Jane Fisher1,2 and Peter S. Carberry1,2

1CSIRO Division of Sustainable Ecosystems, P.O. Box 102 Toowoomba, Qld, Australia 4350 Email Email
Agricultural Production Systems Unit, P.O. Box 102 Toowoomba, Qld, Australia 4350


Over the last 10 years, farming systems research in Australia has become increasingly participatory, with grower groups obtaining funding to run trials on local issues. This study reviews the processes, learnings and impacts of farmer-led participatory on farm trials (POFT) in the grains, wine-grape and sugar industries, using evaluative inquiry and action learning methodologies. A review of “grey” literature against a framework has raised questions about the rigour of trial design and reporting processes in both the grains and wine-grape industries. The sugar industry is less developed along the pathway of farmer-led research. Farmer-led on-farm trials cover a range of activities, and have no one set way of implementation. The important starting point to participatory on farm research is defining and developing a shared mental model. The capacity building in communities associated with on farm trials is important to the success of the on farm research.

Media Heading

Farmer-led participatory on farm trials are a recent phenomenon in rural Australia. The scientific and extension processes sometimes lack rigour, but the community capacity building needs to be recognised and valued.


Participatory, on farm trials, grains, wine, sugar, capacity building, rigour, relevance.


In 2003, the joint venture for Cooperative Venture for Capacity Building and Innovation in Rural Industries funded a project studying ‘Participative evaluation of learning and impacts from “Farmer Driven RDE”. The objectives of the project are to work with pro-active farmer groups to enhance the design, implementation and evaluation of farmer driven research, development and extension (RDE) by:

  • Reviewing activities and developing recommendations to improve processes, learning and impacts;
  • Validating the recommendations by working with researchers and farmer groups who have adopted these recommendations.

Petheram and Clark (1998) reviewed farming systems research in Australia and observed that there was little uniformity in approach between groups undertaking systems RDE and little evidence of reference to past learnings and experiences in systems research. They provided strong argument for participatory research approaches as the appropriate methodology for such research efforts. Similarly, 33 case examples of tools used in participatory RDE in Australia were collated by Petheram (2000) and suggested that little information on participatory tools and farmer learning processes had formally been reported in Australia.

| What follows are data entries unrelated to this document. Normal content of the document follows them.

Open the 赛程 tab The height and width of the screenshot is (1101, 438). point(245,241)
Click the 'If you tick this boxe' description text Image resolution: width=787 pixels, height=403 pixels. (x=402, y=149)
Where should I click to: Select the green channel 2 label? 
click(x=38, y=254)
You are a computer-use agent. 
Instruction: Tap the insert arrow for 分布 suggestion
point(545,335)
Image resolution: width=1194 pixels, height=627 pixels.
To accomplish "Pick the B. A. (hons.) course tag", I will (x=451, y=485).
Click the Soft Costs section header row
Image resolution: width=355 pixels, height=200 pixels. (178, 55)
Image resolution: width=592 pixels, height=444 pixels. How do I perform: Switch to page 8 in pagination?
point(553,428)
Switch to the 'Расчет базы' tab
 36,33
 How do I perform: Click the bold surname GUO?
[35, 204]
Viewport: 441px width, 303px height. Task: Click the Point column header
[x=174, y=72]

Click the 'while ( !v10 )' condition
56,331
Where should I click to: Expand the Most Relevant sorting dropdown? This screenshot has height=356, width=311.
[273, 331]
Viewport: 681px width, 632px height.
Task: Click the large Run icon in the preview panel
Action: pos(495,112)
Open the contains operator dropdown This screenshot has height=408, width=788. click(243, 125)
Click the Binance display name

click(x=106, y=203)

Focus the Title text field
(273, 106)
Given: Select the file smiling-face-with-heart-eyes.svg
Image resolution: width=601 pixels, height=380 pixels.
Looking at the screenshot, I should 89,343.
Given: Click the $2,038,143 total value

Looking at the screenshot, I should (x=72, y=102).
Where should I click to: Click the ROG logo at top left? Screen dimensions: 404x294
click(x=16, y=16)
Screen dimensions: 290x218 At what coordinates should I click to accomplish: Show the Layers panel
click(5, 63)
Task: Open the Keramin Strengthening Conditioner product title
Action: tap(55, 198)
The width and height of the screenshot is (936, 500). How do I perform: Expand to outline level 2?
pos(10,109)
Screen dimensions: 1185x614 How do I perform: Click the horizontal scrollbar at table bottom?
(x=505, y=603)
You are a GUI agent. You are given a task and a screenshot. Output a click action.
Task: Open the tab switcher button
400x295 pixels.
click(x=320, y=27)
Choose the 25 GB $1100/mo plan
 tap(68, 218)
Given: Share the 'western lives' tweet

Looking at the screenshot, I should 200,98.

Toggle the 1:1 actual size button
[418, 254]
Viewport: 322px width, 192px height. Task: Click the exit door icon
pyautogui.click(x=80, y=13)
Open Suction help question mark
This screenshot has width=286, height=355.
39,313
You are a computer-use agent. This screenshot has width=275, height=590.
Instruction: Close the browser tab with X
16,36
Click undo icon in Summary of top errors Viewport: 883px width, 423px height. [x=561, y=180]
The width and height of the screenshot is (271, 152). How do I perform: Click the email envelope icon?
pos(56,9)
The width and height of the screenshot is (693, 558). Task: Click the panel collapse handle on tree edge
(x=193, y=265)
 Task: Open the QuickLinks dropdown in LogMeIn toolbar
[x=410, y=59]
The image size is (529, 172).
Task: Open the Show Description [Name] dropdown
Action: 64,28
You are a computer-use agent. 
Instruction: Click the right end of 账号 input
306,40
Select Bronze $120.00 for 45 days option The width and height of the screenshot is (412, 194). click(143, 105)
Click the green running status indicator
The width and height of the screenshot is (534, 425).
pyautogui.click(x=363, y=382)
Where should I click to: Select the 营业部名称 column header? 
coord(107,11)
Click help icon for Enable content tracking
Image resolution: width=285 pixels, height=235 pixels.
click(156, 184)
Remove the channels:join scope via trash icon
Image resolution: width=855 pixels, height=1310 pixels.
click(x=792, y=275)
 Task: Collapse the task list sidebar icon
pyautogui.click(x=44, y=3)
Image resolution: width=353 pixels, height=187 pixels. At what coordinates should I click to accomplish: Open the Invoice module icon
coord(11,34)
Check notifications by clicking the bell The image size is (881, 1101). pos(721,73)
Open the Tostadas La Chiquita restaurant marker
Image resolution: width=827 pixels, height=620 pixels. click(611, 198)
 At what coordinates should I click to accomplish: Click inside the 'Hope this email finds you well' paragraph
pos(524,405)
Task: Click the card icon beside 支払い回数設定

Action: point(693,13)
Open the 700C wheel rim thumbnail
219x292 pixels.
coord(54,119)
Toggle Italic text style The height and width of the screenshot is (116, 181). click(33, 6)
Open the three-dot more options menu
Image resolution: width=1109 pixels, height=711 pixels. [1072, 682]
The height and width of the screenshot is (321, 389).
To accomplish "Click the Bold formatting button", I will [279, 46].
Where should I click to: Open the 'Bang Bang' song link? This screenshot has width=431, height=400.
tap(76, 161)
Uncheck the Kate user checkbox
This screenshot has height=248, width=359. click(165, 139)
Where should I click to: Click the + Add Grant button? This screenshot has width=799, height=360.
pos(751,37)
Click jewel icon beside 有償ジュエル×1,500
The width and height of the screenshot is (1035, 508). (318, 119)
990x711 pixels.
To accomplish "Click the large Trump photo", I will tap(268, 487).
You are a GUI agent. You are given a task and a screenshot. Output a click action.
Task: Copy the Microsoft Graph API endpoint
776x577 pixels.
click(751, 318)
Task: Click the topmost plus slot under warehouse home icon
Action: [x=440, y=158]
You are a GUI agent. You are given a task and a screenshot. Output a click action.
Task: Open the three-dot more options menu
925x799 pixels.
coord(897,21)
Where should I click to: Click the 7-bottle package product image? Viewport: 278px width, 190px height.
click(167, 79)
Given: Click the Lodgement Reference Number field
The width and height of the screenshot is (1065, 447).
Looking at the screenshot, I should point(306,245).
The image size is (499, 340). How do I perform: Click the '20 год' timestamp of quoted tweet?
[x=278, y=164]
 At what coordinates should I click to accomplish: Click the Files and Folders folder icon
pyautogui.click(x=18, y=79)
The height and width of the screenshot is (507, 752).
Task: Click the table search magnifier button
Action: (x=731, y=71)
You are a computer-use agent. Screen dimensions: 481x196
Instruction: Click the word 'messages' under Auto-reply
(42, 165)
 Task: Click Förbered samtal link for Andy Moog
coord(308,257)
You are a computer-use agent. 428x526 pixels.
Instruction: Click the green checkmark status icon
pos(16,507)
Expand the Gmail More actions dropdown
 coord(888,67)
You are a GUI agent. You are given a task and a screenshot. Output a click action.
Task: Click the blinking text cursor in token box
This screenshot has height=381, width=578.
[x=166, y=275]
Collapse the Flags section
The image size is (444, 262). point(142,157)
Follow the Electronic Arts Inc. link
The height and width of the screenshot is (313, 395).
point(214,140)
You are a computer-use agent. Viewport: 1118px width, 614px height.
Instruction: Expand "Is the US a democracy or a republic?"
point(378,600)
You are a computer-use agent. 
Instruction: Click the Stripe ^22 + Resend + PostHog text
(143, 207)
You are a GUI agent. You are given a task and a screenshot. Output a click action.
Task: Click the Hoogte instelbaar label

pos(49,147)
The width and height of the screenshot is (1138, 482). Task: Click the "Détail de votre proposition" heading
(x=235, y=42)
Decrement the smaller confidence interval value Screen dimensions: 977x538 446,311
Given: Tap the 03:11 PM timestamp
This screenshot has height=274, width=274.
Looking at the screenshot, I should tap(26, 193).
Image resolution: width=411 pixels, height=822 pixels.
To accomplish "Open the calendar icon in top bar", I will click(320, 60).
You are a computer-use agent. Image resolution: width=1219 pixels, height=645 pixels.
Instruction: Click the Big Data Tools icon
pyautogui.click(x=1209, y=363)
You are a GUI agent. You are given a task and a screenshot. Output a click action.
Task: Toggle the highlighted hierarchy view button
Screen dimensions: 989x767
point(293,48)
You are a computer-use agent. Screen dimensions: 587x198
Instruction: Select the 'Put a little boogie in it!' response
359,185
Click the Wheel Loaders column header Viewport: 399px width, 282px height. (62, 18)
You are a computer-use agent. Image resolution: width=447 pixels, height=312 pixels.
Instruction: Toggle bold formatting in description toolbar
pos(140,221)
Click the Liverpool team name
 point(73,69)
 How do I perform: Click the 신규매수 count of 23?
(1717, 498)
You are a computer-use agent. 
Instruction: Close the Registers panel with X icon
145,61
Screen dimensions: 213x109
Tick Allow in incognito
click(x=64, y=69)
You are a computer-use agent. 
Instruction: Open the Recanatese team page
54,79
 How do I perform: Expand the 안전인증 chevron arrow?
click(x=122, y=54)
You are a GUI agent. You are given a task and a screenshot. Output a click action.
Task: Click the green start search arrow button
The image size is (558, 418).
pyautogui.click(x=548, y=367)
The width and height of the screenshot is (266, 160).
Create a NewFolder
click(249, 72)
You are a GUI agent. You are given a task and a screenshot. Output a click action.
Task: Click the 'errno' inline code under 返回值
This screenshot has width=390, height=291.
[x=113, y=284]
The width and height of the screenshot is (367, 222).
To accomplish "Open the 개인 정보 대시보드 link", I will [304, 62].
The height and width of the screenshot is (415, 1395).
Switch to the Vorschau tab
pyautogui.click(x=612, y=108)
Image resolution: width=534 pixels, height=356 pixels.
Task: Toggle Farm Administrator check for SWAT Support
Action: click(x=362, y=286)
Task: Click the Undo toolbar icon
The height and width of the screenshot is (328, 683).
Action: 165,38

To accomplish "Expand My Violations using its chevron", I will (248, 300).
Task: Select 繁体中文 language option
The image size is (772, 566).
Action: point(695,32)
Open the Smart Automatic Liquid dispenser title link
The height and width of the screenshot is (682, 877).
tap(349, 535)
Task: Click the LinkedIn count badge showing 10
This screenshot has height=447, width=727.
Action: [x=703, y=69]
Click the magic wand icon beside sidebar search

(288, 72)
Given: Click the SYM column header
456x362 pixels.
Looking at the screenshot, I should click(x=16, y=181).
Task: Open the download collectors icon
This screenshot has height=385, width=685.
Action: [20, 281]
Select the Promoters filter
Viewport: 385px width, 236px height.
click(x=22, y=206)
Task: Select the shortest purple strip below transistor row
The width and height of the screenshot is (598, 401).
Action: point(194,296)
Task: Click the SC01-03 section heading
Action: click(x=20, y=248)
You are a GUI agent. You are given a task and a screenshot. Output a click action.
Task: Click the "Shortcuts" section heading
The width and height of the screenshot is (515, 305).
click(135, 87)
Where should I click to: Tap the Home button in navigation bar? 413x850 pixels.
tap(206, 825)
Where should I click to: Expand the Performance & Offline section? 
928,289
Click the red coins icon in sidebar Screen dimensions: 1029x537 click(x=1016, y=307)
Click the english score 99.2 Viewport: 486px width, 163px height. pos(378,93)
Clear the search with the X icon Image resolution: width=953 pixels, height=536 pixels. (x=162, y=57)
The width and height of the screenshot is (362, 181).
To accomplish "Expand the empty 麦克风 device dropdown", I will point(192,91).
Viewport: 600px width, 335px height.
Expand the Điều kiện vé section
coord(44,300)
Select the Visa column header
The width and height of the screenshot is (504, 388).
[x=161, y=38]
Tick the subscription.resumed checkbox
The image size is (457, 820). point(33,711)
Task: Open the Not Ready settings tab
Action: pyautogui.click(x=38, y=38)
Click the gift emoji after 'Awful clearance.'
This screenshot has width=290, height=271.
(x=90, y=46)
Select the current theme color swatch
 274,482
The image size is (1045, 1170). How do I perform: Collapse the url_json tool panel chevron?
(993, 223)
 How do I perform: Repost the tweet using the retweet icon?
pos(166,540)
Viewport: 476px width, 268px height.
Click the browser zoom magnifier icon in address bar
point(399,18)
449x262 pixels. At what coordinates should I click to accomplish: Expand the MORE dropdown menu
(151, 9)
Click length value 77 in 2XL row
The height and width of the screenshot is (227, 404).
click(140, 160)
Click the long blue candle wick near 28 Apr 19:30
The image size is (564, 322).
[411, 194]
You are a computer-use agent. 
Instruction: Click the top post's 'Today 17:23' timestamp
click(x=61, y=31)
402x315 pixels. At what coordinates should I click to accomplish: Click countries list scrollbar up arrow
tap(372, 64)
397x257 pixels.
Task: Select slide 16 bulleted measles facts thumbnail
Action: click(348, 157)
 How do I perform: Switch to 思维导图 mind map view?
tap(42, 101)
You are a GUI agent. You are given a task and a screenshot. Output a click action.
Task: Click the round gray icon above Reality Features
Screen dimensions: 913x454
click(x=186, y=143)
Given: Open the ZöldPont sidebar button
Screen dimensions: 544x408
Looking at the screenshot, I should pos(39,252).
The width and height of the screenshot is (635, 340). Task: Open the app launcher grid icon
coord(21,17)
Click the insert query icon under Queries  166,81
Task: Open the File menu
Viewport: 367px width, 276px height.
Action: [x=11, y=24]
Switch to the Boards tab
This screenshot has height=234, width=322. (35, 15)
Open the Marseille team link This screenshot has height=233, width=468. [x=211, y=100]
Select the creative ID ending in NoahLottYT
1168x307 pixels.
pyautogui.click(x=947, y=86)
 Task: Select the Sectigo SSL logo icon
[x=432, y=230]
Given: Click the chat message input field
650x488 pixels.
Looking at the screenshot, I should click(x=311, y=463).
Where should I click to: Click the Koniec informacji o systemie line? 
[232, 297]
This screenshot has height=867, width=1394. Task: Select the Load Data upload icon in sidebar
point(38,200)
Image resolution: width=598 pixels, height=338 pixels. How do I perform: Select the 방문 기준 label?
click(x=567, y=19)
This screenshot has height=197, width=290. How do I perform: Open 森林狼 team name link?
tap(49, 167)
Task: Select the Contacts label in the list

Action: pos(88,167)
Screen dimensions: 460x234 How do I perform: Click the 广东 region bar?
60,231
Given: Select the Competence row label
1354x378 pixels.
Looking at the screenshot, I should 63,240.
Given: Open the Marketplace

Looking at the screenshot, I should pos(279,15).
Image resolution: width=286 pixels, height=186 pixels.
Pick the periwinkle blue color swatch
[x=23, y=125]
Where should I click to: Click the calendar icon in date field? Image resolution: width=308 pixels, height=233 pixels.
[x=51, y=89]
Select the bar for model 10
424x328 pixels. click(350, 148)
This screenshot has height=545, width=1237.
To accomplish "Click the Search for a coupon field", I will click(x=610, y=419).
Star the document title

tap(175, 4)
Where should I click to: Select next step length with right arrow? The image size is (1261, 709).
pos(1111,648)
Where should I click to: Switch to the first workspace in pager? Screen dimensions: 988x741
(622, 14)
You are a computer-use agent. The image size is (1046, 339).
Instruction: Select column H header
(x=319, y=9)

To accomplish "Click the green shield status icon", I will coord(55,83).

The research undertaken in the current study originated from papers presented at the 10th Australian Agronomy Conference focused on farming systems research and participatory RDE processes being undertaken in Australia in the Australian grains industry ( Of particular importance are Carberry’s (2001) critique of participatory RDE in the grains industry and McClelland and Eyres (2001) description of the farmer-driven RDE activities of the Birchip Cropping Group. The research project includes case studies from the grains industry, high value intensive horticulture (the wine-grape industry), and the sugar industry. Each of the participating industries has developed, or is in the process of developing, a participatory on farm trials (POFT) process. Evaluation of the co-learnings and cross fertilization between the farmer groups and the industries who participate in this process and those that don’t will enable identification of elements crucial to the success of the on-farm trial process, and to the viability of the appropriate industry.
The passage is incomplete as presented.